The FEA also noted the timing of the signing, on May Day.

“It’s not lost on us that the Governor has signed an anti-worker bill on May Day, a day grounded in the labor movement and the belief that working people deserve power and dignity,” Spar’s statement read.

The union disputed the governor’s characterization of teacher pay progress, stating Florida ranks 50th in the nation in average teacher pay for the third consecutive year and 41st in per-student funding.

The FEA added that the average teacher salary in Florida fell 12.4% in inflation-adjusted dollars from 2014-15 to 2024-25, and that nearly 60% of education staff professionals in the state earn less than $35,000 per year.

The Florida AFL-CIO also condemned the signing, pushing back on the governor’s characterization of teacher unions as partisan actors. The organization noted that more than 30% of Florida’s union members are registered Republicans, with nearly another third identifying as independent or unaffiliated.

Florida AFL-CIO President Kimberly Holdridge called the signing “another win for billionaire-funded, out-of-state think tanks at the expense of Florida’s working people,” but vowed labor would respond.

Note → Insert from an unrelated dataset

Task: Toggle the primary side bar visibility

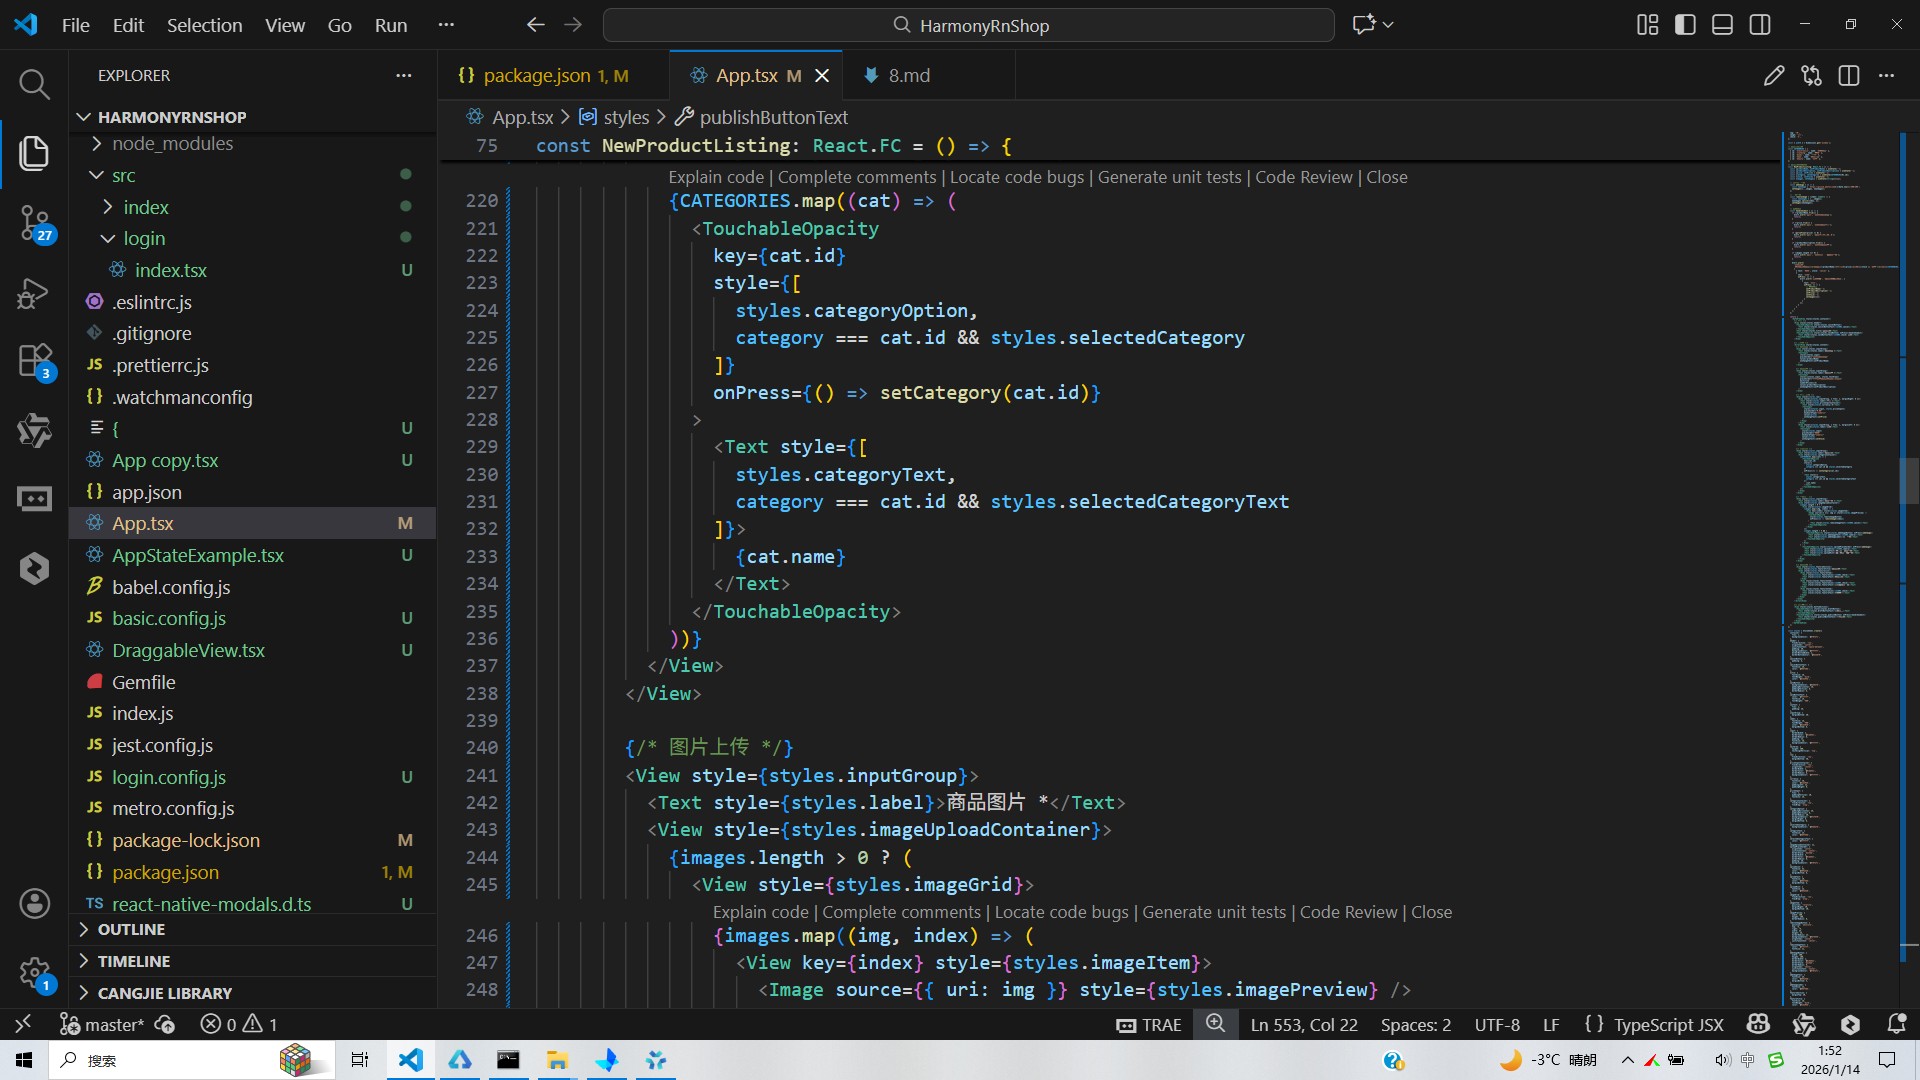Action: tap(1685, 25)
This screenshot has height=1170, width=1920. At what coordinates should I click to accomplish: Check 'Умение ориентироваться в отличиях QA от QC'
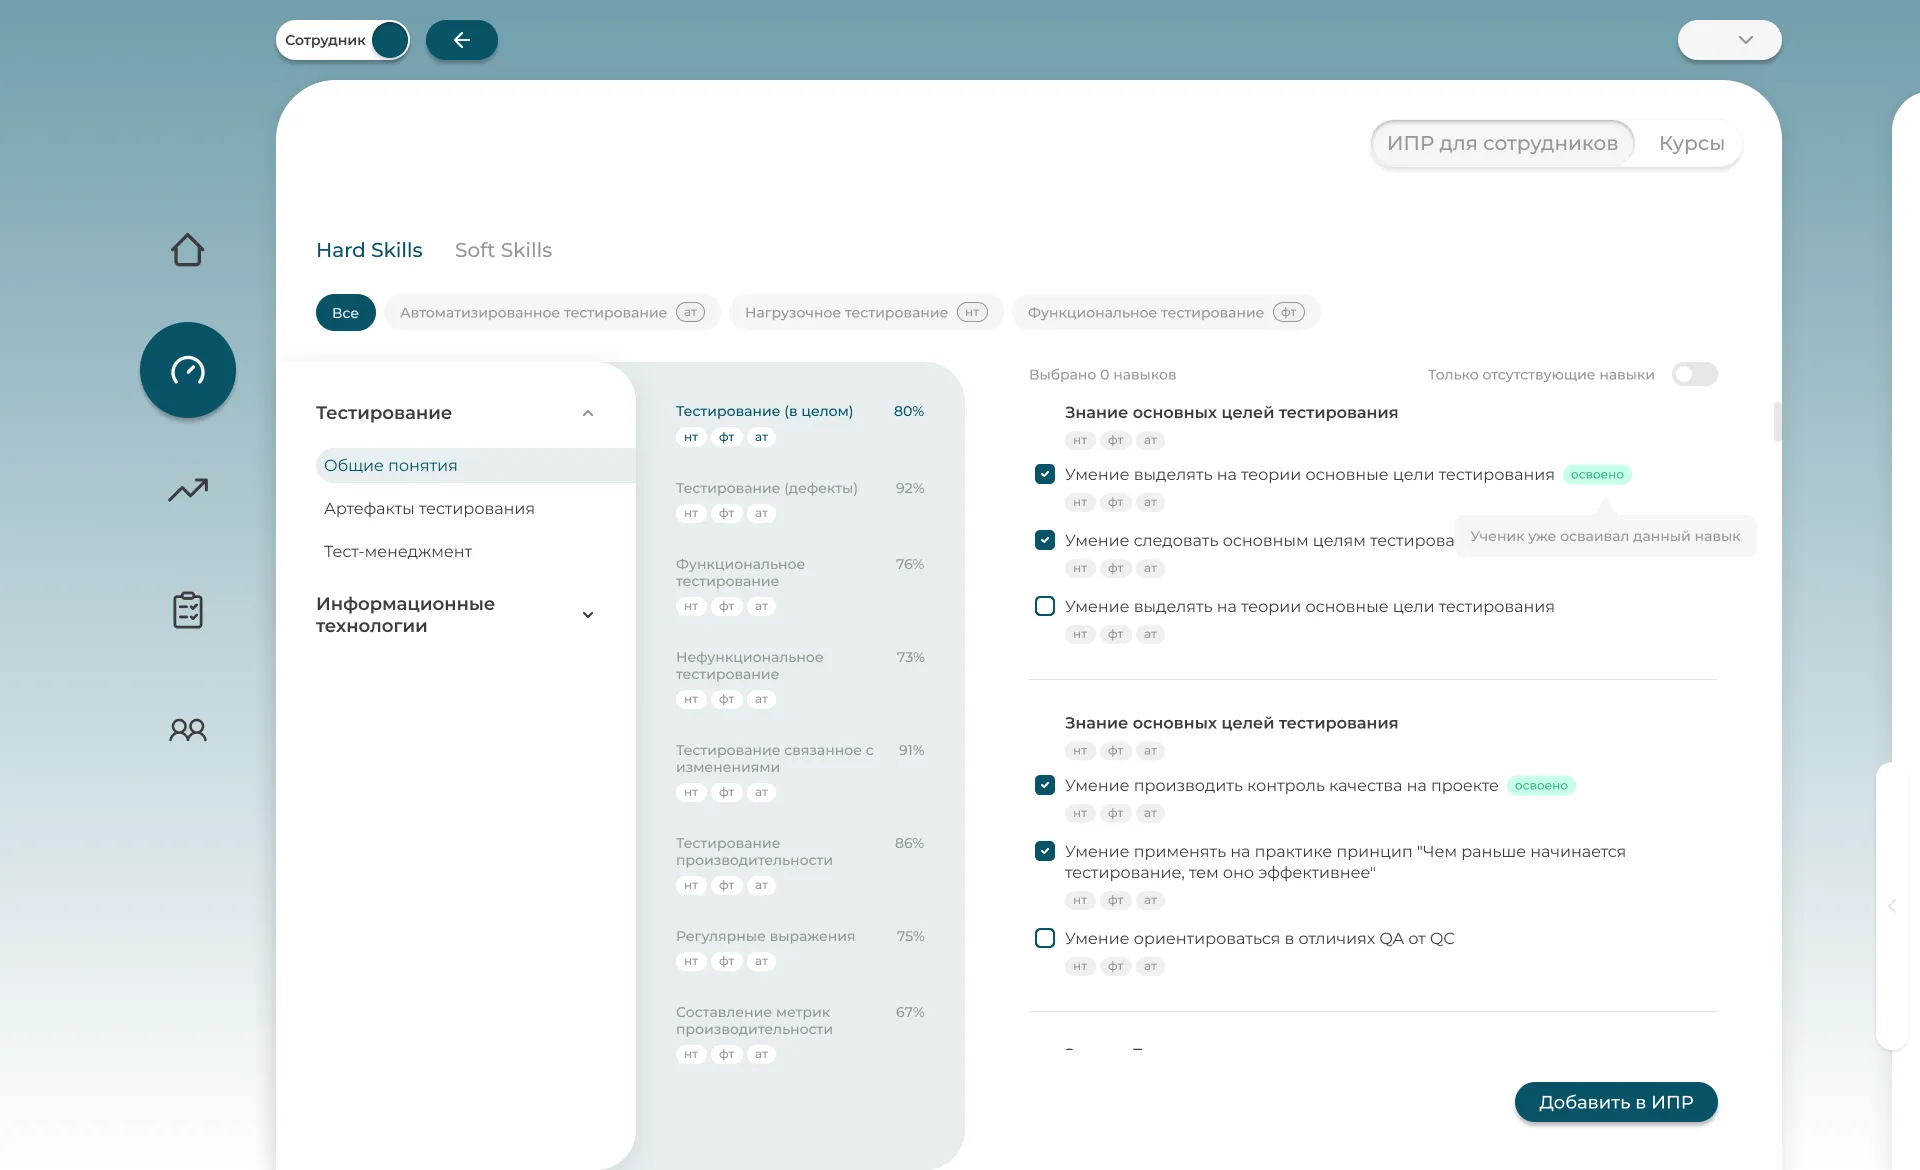tap(1045, 938)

“Florida’s public sector workers have the power and support in our communities statewide to show them otherwise. We will organize and come back stronger than ever,” she said.

Florida AFL-CIO Director of Politics and Public Policy Rich Templin questioned the governor’s motivations altogether. “This legislation has nothing to do with our state but everything to do with his continued focus on his own national political ambitions,” Templin said.